Assim, seremos capazes de construir o significado de identidade, da nossa e dos outros.
Na perspectiva entre o eu e os outros, devemos rever algumas de nossas posturas frente ao que se costuma chamar de “a
cultura dos outros”. Essa reflexão nos trará luz sobre vários aspectos da sociedade moderna quanto à formação de grupos
culturais.
Objetivos
Definir os conceitos gerais de ser humano como ser sociocultural;
Primeiras palavras
Como já apresentado, esta aula será dividida em três partes. Primeiramente, estudaremos o conceito de ser humano como ser
sociocultural, verificando como se deu a passagem da natureza para a cultura. Em seguida, tomando como base o estudo
inicial sobre ser sociocultural, seremos capazes de construir o significado de identidade. Por último, vamos passar ao estudo
do comportamento em relação ao que se costuma chamar de “a cultura dos outros”.
Saiba mais
Você pode complementar o estudo desta aula com a leitura do capítulo 1 do livro Estudos culturais em língua inglesa, da
professora Ivi Furloni, que se encontra em nossas referências.
Que tal começarmos nossa aula tratando do conceito de ser humano como ser
sociocultural?
Pensar o ser humano como ser sociocultural parece-nos lógico e fácil porque nos reconhecemos por termos como base o
pensamento (senso comum) de que fazemos parte de uma sociedade. E, então, nos tornamos seres sociais.
Mas será que só isso é suficiente para nos classificarmos como um ser sociocultural?
Para resolver essa questão, vamos detalhar cada um dos conceitos envolvidos nesta primeira etapa de nossa aula.
De modo bem simplista, ser humano é dotado de inteligência, de razão.
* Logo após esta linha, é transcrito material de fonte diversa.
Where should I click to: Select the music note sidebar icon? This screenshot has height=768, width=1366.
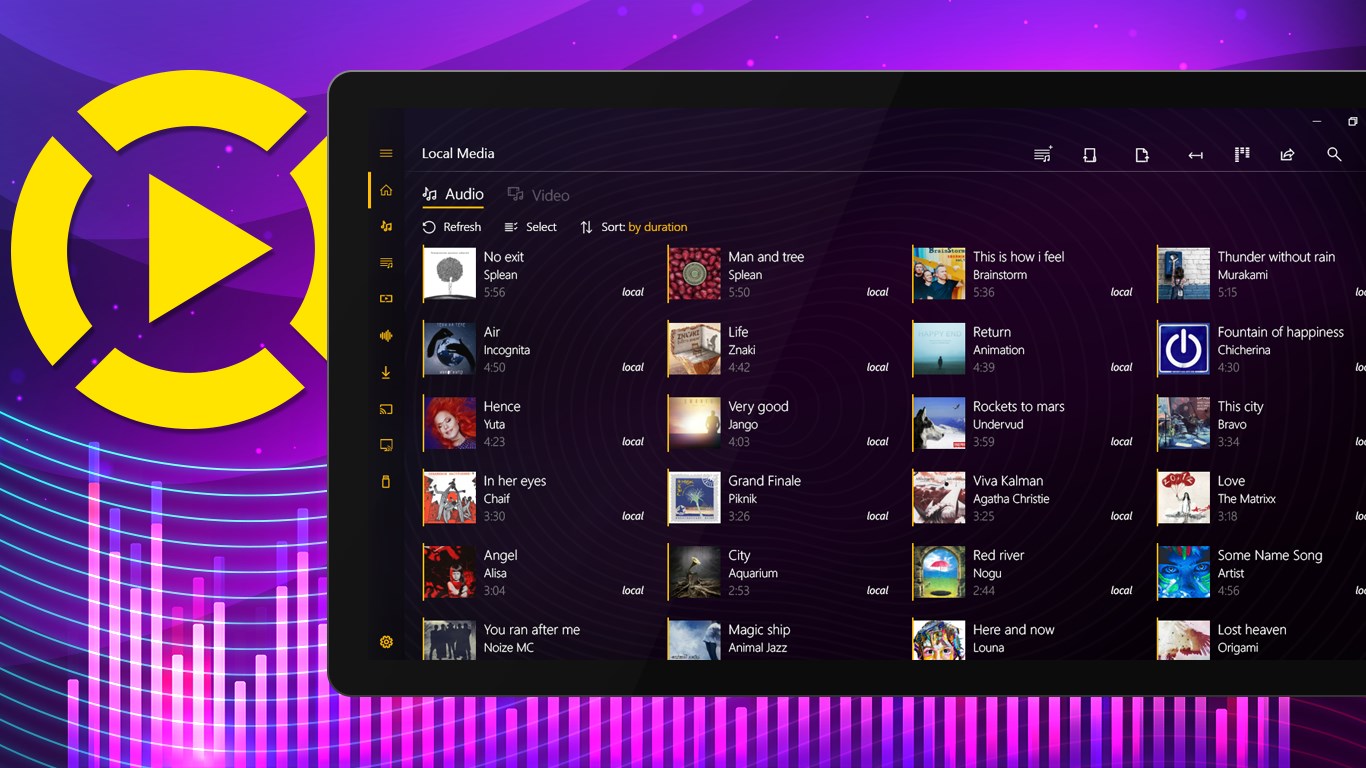pos(386,226)
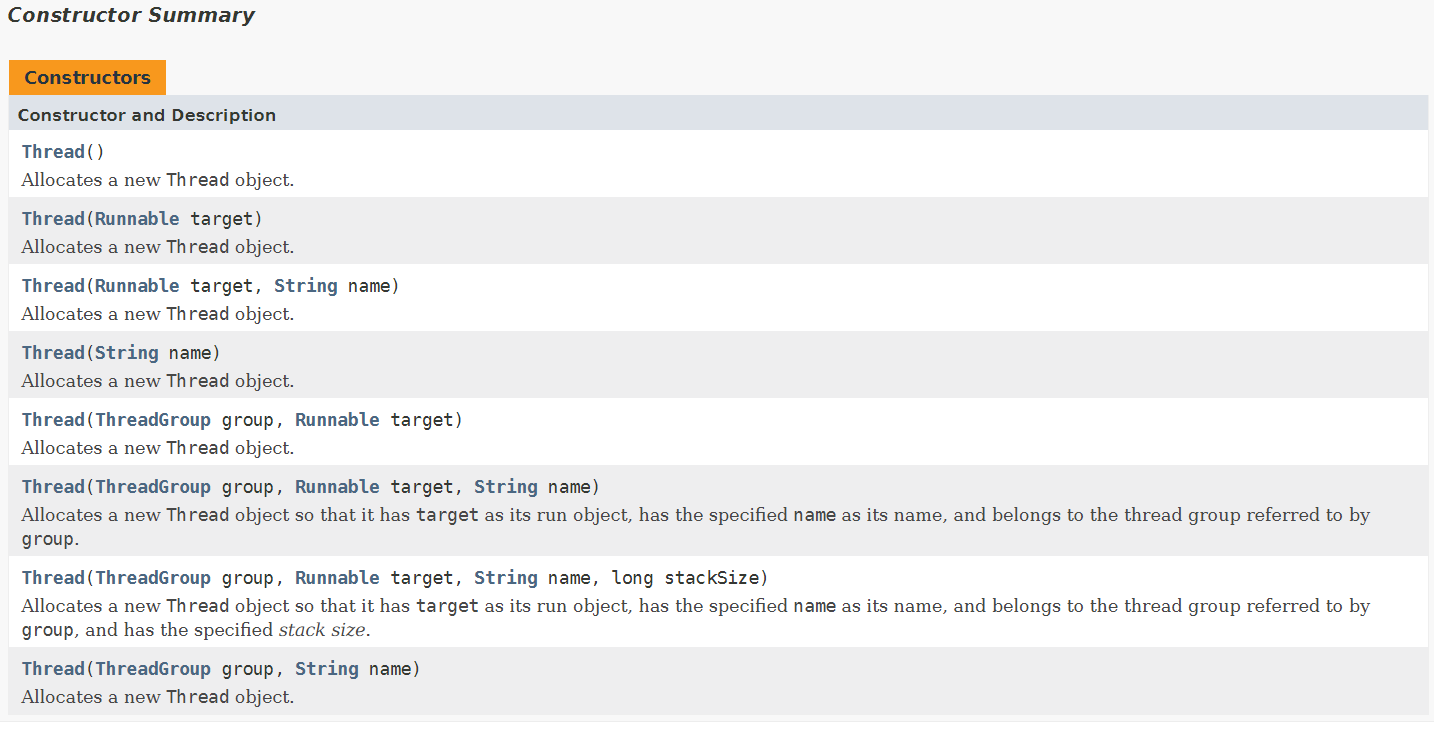Click Runnable type in Thread(Runnable target, String name)

point(137,286)
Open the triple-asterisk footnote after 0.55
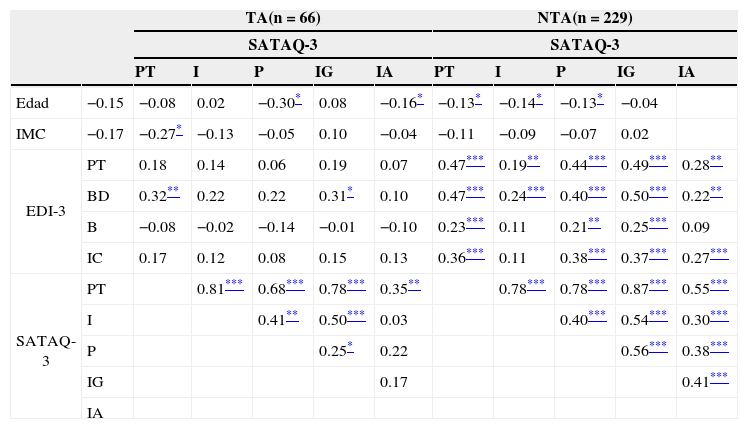The width and height of the screenshot is (748, 429). (x=718, y=284)
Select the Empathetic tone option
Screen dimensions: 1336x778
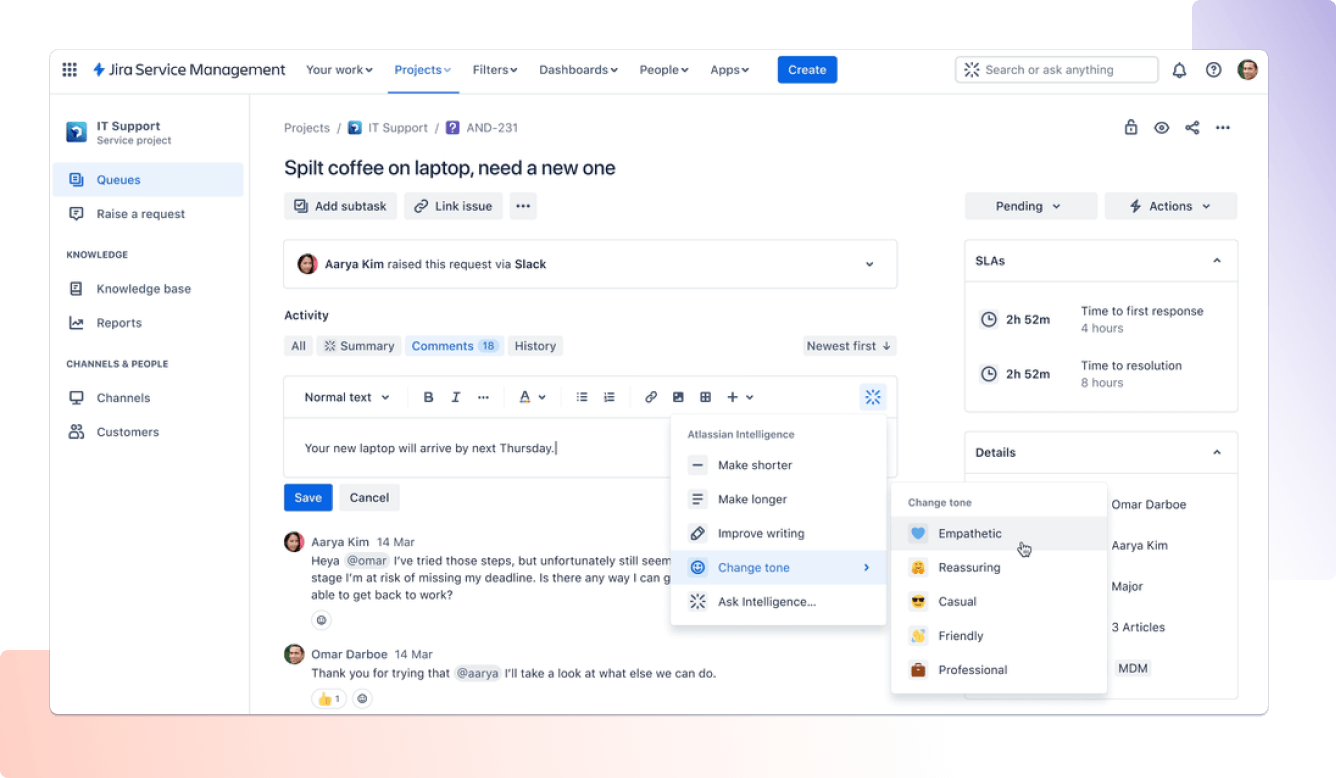[x=969, y=534]
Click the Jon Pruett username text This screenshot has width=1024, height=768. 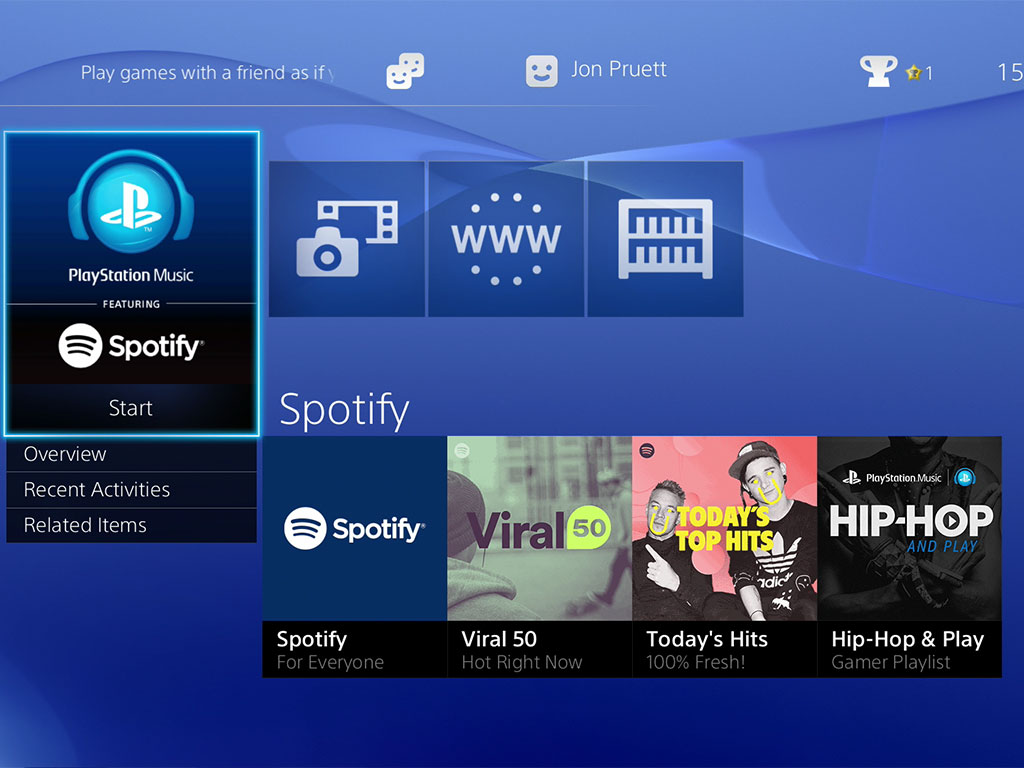click(618, 70)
No entanto, com a leitura da obra Os
elementos da filosofia moral, escrita por James Rachels, (2006, p. 132) é possível identificar os pensamentos de Kant
sobre o ser humano. Para o filósofo, o ser humano tem lugar especial na criação divina se tomarmos como base a
criação dos outros animais.
Os animais irracionais seriam destituídos de um valor maior, se pensarmos que estes servem aos seres humanos em
seus objetivos. Por exemplo, temos o cavalo que, apesar de ser criação divina também, é usado como um meio para
servir à sociedade, visando o bem-estar da maioria. Desse modo, o cavalo é usado na lavoura para tocar gado, para
puxar carroças ou carruagens, como ainda se vê pelas ruas de Londres, nos tradicionais desfiles em datas especiais
com as aparições da rainha Elizabeth II.
Os cavalos também são usados em passeios tradicionais pelo Central Park, em Nova York, como parte do roteiro para
se conhecer um pouco da cultura local.
Para Kant, o homem seria dotado de um caráter racional, o que o distingue dos outros animais. Assim, o homem é possuidor
de dignidade, um valor inerente à sua constituição e que, por isso, nunca poderia ser usado como instrumento para se alcançar
qualquer fim.
Como ser racional, o ser humano realiza, de forma livre e consciente, suas ações e condutas frente a seus objetivos e desejos e,
por isso, é gerador de cultura nas suas mais diversas manifestações.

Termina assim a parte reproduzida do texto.